My Name is Swen Cubilette, and I’m a 34-year-old photographer living in the Central Pennsylvania area. I’ve been shooting photos for about 5 years. In this article, I’ll share how I shot this levitation portal photo.

To achieve the results in this image I first locked my camera on my tripod after I had found an area that had a suitable background that I felt would make the shot interesting.

To prep the scene, I used a bucket and filled it with water from the river in order to wet the ground as to get more reflection from the light painting and to make the elements in the photo look more appealing.

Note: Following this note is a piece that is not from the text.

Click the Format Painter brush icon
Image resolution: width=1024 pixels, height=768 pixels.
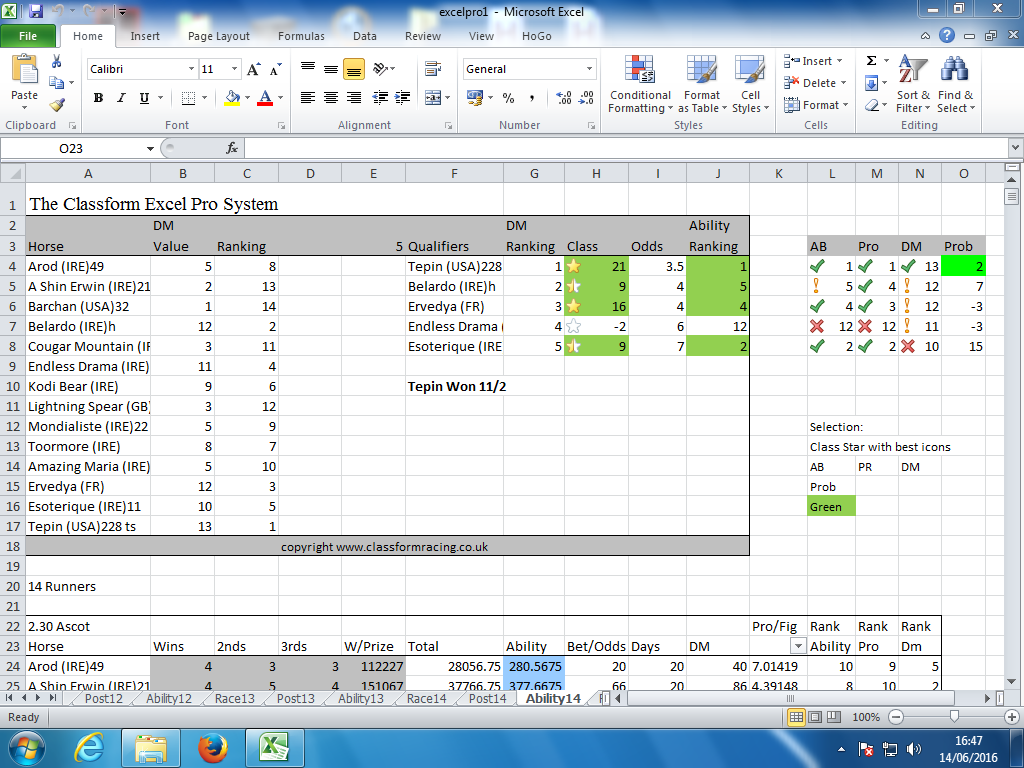pyautogui.click(x=57, y=105)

Now that I had set up the shot, I gathered 3 objects from the environment (usually random debris) to use as markers. One of the objects serves as a marker for my focal point. The other two objects I place to the left and the right of my focal point marker to get a reference on where to start and stop my light painting portal, I placed them about 4 feet on either side of the focal point marker to give me about an 8-foot light-painting portal.

I then go back to my camera to dial in my settings (settings will vary depending on the available light in your scene) and to make sure my lens is on manual focus. Since this is an image stack I have to make sure I used the same amount of light for each image, to do this I set my camera to manual and set my exposure time to about 2 seconds and adjust my ISO and F stop to balance out the exposure and to make sure that the background and scene will be properly exposed.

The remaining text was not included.